The occurrence of aortic dissection is a serious complication in patients with Turner syndrome. When faced with discovery of syndromic morphotypes such as small size and absence of menarche, Turner syndrome should be suspected, cardiovascular damage should be screened and these patients should be monitored for cardiovascular disease even if it is absent at screening. Hypertension is a risk factor for the progression of ascending aortic aneurysm and its progression to dissection.

References

  1. G Nabi, ON Siraj (2011) Turner Syndrome in a neonate. Physicians Academy. Octobre 5: 130-133
  2. C Pater, I Gutmark-Little, J Tretter, L Martin, P Backeljauw, et al. (2022) Rate of aortic dilatation in Turner syndrome. JACC. Mars 73: 601
  3. T Cheng, X Li, J Chen, L Yang, J Liu, et al. (2022) Investigating Hub Genes Involved in Turner Syndrome Using Biological Computational Methods. Medicine. Mars 101.

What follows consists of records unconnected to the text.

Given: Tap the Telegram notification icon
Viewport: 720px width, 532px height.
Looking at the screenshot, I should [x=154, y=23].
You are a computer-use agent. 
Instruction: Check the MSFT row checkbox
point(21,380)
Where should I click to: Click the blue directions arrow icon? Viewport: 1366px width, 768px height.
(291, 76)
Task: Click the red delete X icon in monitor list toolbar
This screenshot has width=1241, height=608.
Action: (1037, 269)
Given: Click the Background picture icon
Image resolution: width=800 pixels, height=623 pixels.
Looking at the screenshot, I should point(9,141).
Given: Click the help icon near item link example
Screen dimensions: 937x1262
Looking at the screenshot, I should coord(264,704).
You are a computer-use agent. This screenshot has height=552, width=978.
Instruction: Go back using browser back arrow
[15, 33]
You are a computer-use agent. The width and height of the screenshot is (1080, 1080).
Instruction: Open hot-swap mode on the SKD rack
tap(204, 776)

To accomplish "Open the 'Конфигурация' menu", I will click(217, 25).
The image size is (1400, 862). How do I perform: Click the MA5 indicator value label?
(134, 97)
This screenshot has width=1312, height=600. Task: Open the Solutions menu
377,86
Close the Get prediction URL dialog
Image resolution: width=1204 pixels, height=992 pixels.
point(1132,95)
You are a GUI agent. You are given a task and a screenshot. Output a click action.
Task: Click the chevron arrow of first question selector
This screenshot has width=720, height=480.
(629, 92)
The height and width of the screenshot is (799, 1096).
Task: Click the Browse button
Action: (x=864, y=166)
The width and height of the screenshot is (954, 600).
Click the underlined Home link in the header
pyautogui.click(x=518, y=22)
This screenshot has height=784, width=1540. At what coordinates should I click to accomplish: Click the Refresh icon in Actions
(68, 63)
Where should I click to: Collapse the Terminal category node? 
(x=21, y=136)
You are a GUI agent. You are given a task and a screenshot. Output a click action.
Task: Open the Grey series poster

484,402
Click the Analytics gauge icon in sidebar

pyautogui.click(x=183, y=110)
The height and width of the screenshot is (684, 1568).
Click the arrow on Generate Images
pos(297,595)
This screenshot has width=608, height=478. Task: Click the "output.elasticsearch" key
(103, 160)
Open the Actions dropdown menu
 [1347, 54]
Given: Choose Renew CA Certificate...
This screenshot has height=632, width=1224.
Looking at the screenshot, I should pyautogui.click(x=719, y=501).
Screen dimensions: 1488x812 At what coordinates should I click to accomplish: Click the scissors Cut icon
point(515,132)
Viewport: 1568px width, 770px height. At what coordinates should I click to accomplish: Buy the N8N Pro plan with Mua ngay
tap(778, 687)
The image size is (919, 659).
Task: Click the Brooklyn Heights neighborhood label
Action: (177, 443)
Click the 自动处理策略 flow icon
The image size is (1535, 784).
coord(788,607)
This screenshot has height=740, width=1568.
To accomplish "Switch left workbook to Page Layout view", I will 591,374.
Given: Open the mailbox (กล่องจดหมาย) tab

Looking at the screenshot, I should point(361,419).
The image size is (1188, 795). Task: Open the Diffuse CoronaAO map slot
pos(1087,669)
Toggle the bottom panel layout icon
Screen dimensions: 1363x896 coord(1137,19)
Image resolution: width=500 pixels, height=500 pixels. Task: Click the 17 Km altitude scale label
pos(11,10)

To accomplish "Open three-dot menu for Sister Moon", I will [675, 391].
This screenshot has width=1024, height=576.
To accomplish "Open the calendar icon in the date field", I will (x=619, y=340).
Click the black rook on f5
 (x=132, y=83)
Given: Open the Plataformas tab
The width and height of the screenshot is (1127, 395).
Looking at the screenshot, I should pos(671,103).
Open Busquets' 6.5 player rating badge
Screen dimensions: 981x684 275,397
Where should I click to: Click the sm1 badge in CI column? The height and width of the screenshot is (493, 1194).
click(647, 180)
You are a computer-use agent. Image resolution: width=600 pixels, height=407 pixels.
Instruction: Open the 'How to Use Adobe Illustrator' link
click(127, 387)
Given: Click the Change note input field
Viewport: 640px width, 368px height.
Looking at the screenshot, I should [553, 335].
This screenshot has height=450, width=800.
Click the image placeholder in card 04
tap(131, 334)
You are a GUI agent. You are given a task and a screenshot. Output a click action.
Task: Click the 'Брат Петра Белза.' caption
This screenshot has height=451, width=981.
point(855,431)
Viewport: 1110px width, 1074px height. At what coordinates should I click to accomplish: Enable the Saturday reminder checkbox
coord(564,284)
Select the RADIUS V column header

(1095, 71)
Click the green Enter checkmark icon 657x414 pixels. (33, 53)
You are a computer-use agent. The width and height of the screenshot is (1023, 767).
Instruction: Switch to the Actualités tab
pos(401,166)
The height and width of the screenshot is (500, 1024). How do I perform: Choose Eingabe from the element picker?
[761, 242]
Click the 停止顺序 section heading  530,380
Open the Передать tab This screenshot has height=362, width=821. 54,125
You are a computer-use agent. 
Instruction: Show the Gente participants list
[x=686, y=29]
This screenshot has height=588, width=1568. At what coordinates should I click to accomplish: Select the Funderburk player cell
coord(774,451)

  4. Y Dulac, C Pienkowski, S Abadir, M Tauber, P Acar (2008) Cardiovascular abnormalities in Turner’s syndrome: what prevention? Arch Cardiovasc Dis 101: 485-490.
  5. NC Nathwani, R Unwin, CG Brook (2000). Blood pressure and Turner syndrome. Clin Endocrinol 52: 363-370.
  6. CA Bondy (2008) Aortic Dissection in Turner Syndrome. Curr Opin Cardiol 23: 519-526.
  7. ML Davenport (2010) Approach to the Patient with Turner Syndrome. J Clin Endocrinol Metab, April 95:1487-1495.
  8. CH Gravholt, K Landin-Wilhelmsen, K Stochholm, BE Hjerrild, T Ledet, et al. (2006) Clinical and epidemiological description of aortic dissection in Turner’s syndrome. Cardiol Young 16: 430-436.
  9. CH Gravholt (2002) Turner Syndrome and the Heart Cardiovascular Complications and Treatment Strategies. Am J Cardiovasc Drug 2: 401-413.
  10. H Baumgartner, J De Backer, SV Babu-Narayan, W Budts, M Chessa, et al. (2021) ESC Guidelines for the management of adult congenital heart disease 2020. European Heart Journal 42: 563-645.